[EXTRAIT DE PAGE]:
Bonjour à tous,
Brick goélette armé par Monsieur COTTON à Saint Nazaire.
Correction au nom du commandant de l'UC 21 : Rheinhold
SALTZWEDEL.
La perte de LEONTINE
La goélette appareille le 24 Mars de La Pallice, en convoi, avec 280 t de poteaux de mine pour Swansea. La nuit suivante, il perd le convoi.
Le 25 à 05h30, le maître d’équipage Auffray, de quart, voit un sous- marin qui passe le long du bord. Il le prend pour un sous-marin français.
A 08h00, le voilier se trouve à 8 milles dans le sud du phare de Pen Men. Très beau temps. Mer belle. Vent de NNE. Horizon embrumé. Le sous-marin est aperçu stoppé en surface à 300 m dans le NNW. Il tire un coup de canon long. Le capitaine comprend que c’est un ordre d’évacuation et donne l’ordre de mettre le canot à l’eau. Il descend dans sa chambre chercher les papiers du bord.

[DOCUMENTS FOURNIS]:
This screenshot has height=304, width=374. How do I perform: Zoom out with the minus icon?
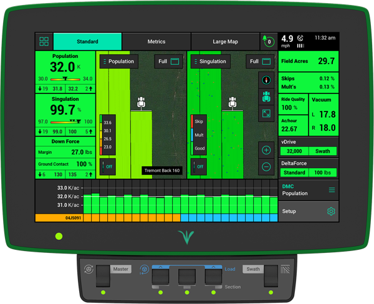click(x=266, y=166)
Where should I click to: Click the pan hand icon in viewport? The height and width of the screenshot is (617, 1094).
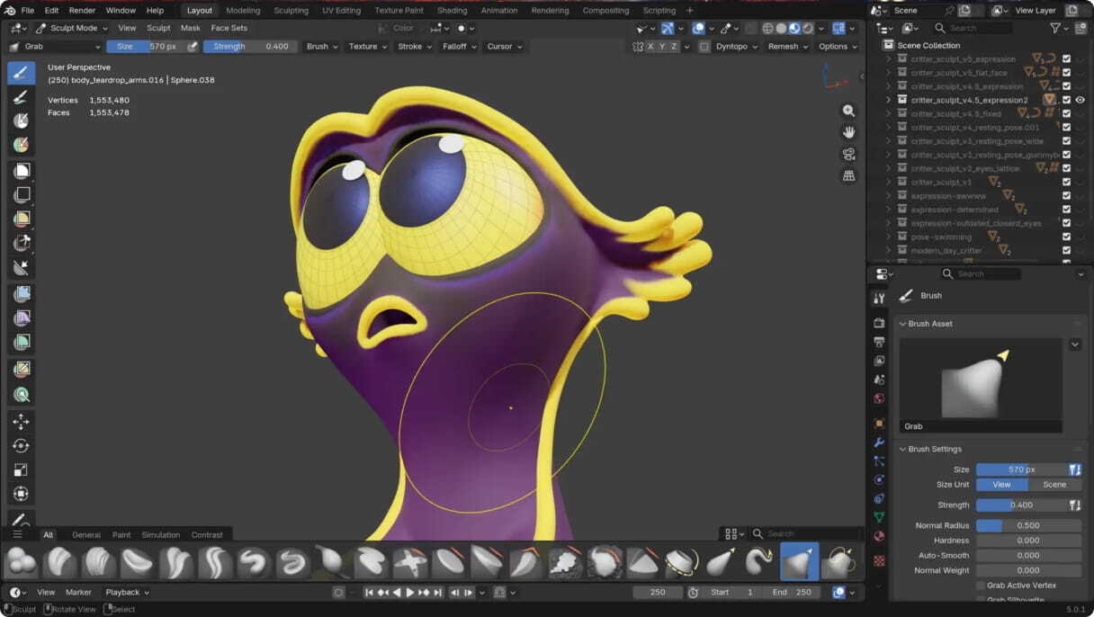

[EXERCICES À FAIRE]:
#1 Les affirmations suivantes sont-elles conformes à l'extrait ? Répondez par oui ou non à chacune, en citant mot pour mot les termes de l'extrait qui tranchent.
(a) La goélette quitte La Pallice chargée de poteaux de mine à destination de Swansea.
(b) Le maître d'équipage Auffray croit avoir vu un sous-marin allemand.
(c) À 08h00, le temps est mauvais.
#2 D'après l'extrait, répondez brièvement à ces trois questions :
(a) Qui a armé le brick goélette, et dans quelle ville ?
(b) À quelle distance et dans quelle direction le sous-marin est-il aperçu stoppé en surface ?
(c) Que le capitaine va-t-il chercher dans sa chambre ?
#3 Recopiez tel quel le passage de l'extrait allant de « A 08h00, le » jusqu'à « papiers du bord. ».

[RÉPONSES ATTENDUES]:
#1
(a) Oui : « avec 280 t de poteaux de mine pour Swansea ».
(b) Non : « Il le prend pour un sous-marin français. »
(c) Non : « Très beau temps. »

#2
(a) Monsieur COTTON, à Saint Nazaire.
(b) À 300 m, dans le NNW.
(c) Les papiers du bord.

#3
A 08h00, le voilier se trouve à 8 milles dans le sud du phare de Pen Men. Très beau temps. Mer belle. Vent de NNE. Horizon embrumé. Le sous-marin est aperçu stoppé en surface à 300 m dans le NNW. Il tire un coup de canon long. Le capitaine comprend que c’est un ordre d’évacuation et donne l’ordre de mettre le canot à l’eau. Il descend dans sa chambre chercher les papiers du bord.